Sunday, January 27, 2008
Tuesday, January 8, 2008
We haven't seen much of Venom during the first three episodes, but she's got a real "old-school" feel to her. Zap, Skye, and the rest of the 1980's female crew would be proud. Bleached blonde hair, broad shoulders and an adam's apple - she's a real throwback in every sense of the word.
I think now's a good time to bring up this article from the NY Daily News, which details the original Gladiator's rampant drug use, sexual misconduct and that "half the team was a lesbian at one point.". Apparently during the late 80's, becoming a lesbian was something you could catch like a common cold. Who knew?
Hellga, the Gladiator's resident Viking, looks like she's straight off a stint at the Norfolk Correctional Center for women, and personally scares the shit out of me. NBC.com says she "hits with the force of Thor's hammer" which I don't doubt for a second. She's probably got Thor's hammer hanging between her legs too! Am I right? Huh guys?

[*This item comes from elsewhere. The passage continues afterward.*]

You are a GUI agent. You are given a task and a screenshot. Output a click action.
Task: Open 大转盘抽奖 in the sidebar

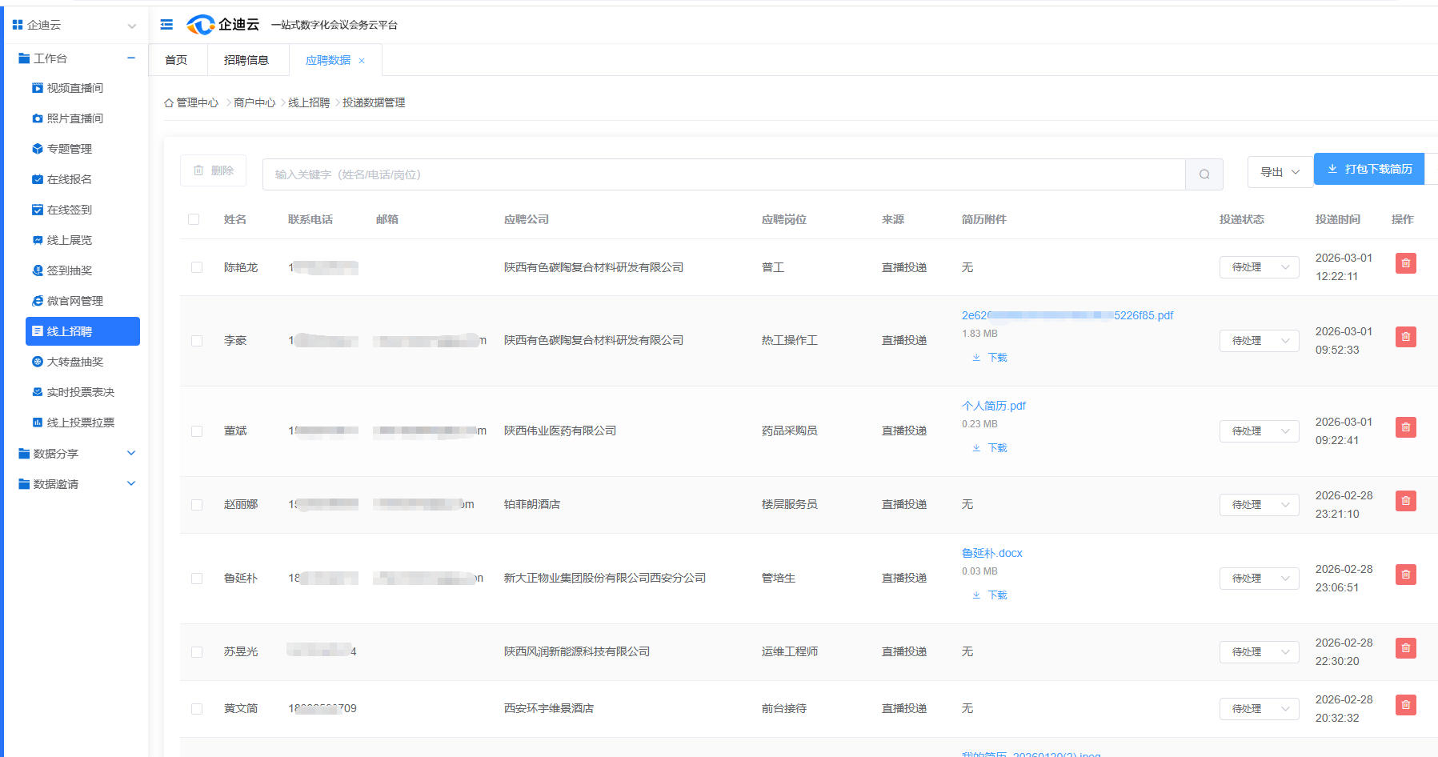74,362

Don't tell her I said that.
Nevertheless, the countdown is on until Hellga changes her name to "The Caveman" or something and starts competing on the male side. I can't wait!
Titan has emerged as the trash talker of the new stable of Gladiators, which really isn't that interesting except when you realize that he's the only one who can string more than three syllables together without clenching his fists, screaming into the camera and smashing his head through whatever object is closest. Besides being a pompous asshole, his other hobbies include: admiring himself, oiling himself up, injecting steroids in his bulbous ass, arm-wrestling Hulk Hogan for dibs on the tanning bed, and being named in the Mitchell report.
According to his bio, Toa is competing as a Gladiator in order to bring pride to his native people, drawing power from his fallen ancestors and the sacrifices they made in order for him to be there. Very inspiring, no? Ehhhh.... not so much. All he's done so far is run around without a shirt on, screaming into the camera while flapping his arms like a hawk, stomping his feet, banging his chest and wearing more mascara than my Aunt Gladys. Way to do your heritage justice. Toa Getting a job at Wal-Mart would have been more culturally significant for native people, at least they would make him wear a shirt there.
Oh Crush. You vixen. Crush has quickly emerged as the most attractive female Gladiator on the show.... what with her traditional beauty, her feminine physique, and of course the fact that she's the only one who sits down when she pees. I'm just kidding. Militia does too. Crush's "other job" is a rising mixed martial artist, where she's equally as popular because: A) everyone loves a cat fight. B) Everyone else besides her is really ugly in that sport too. C) Everyone loves a cat fight. Meee-ow!
There's a long list of reasons to be terrified of Wolf. He's 6 foot 4. He weights 225 pounds. He has the most intimidating facial hair of any Gladiator except for Hellga. He even plays up the whole Wolf thing by howling in the face of anyone who gets within 10 feet of him (Seriously). Look at this guy. He looks like the type who would smash a pool cue over your skull in a bar because he didn't like the way you were "eyeballin" him. But according to his Gladiator profile on NBC, his real name is Don Yates, which automatically makes him 99% less tough. Don Yates? What the fuck? Sounds like a guy who should be selling vacuum cleaners door-to-door, not putting America's middle class in a world of hurt in a reflective lycra one-piece. Can he at least go by Donny Yates? It's only 2 more letters and it's so much more bad ass.